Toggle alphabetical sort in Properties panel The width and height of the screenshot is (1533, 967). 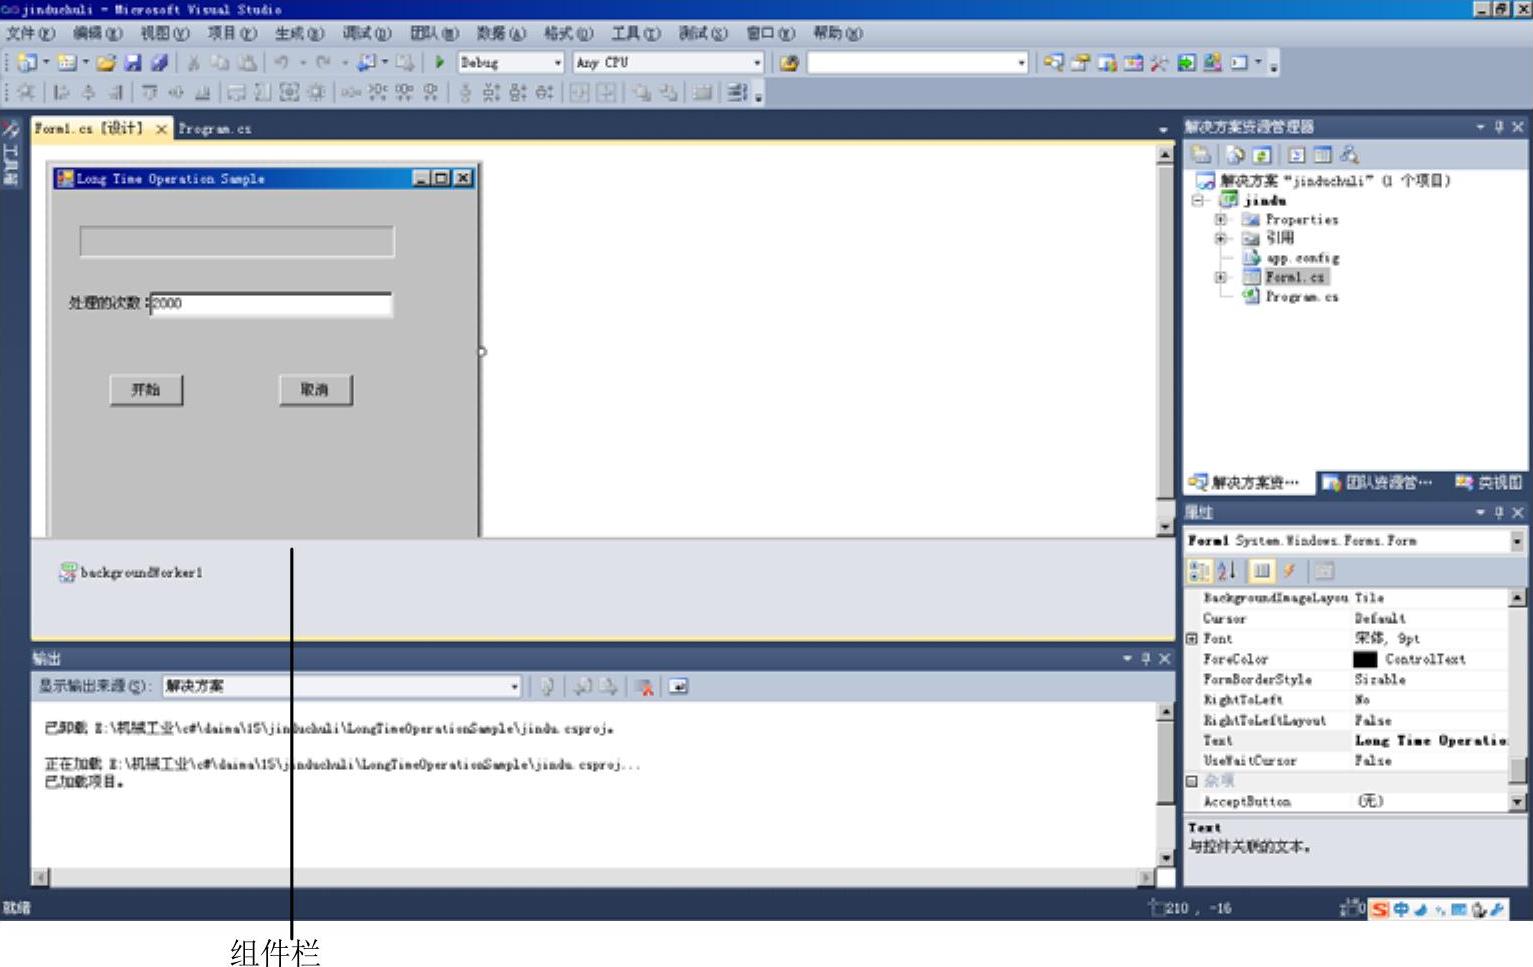1227,571
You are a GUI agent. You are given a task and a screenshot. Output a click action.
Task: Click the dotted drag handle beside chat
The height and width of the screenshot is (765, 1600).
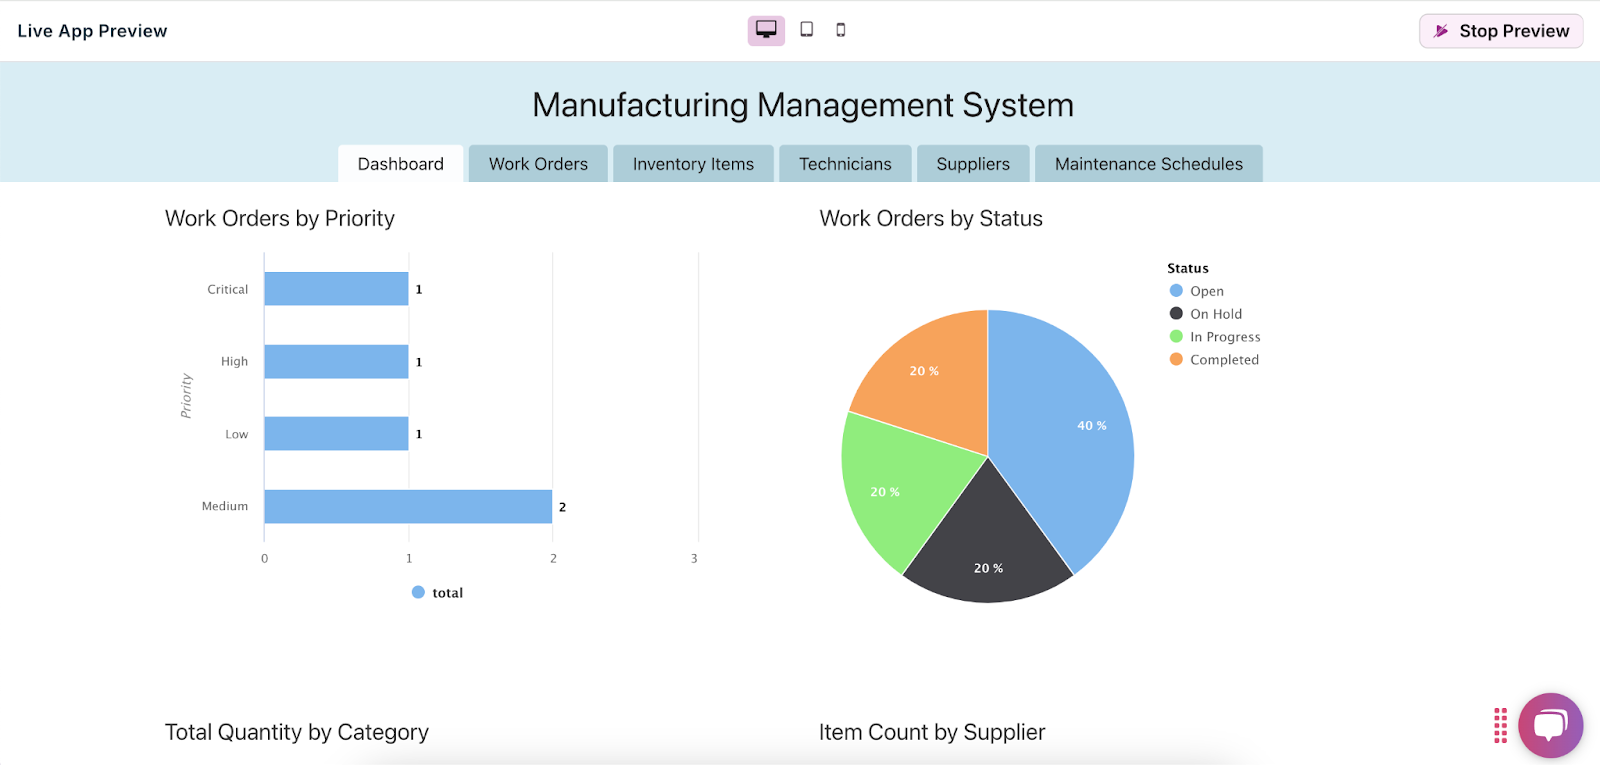(1500, 725)
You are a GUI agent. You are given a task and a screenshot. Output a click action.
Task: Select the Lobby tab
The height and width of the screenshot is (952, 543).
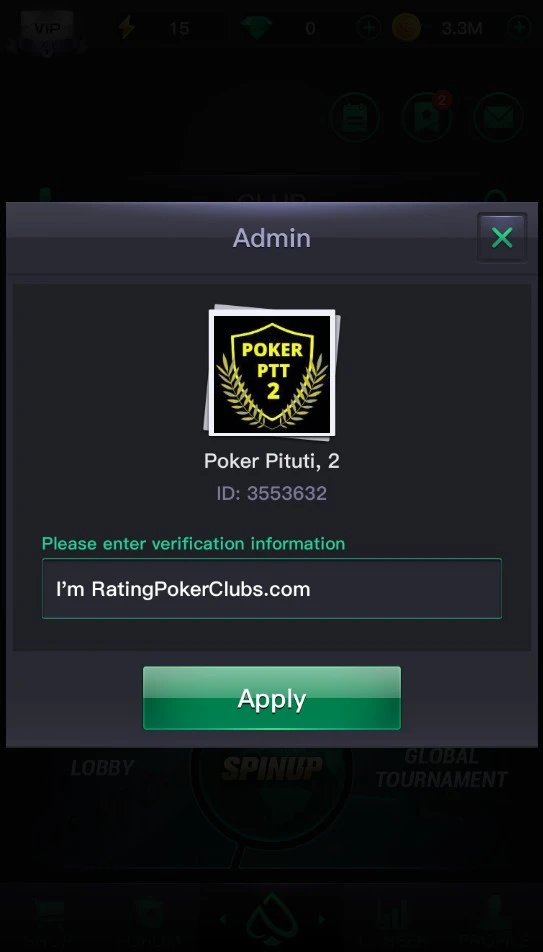point(102,768)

************

- **What you will do**: The copy should hold exactly the lines from the line containing "The height and width of the screenshot is (952, 543)." through the last line of the records, both included, and no pictures or other lines.

- **The answer**:
The height and width of the screenshot is (952, 543).
point(102,768)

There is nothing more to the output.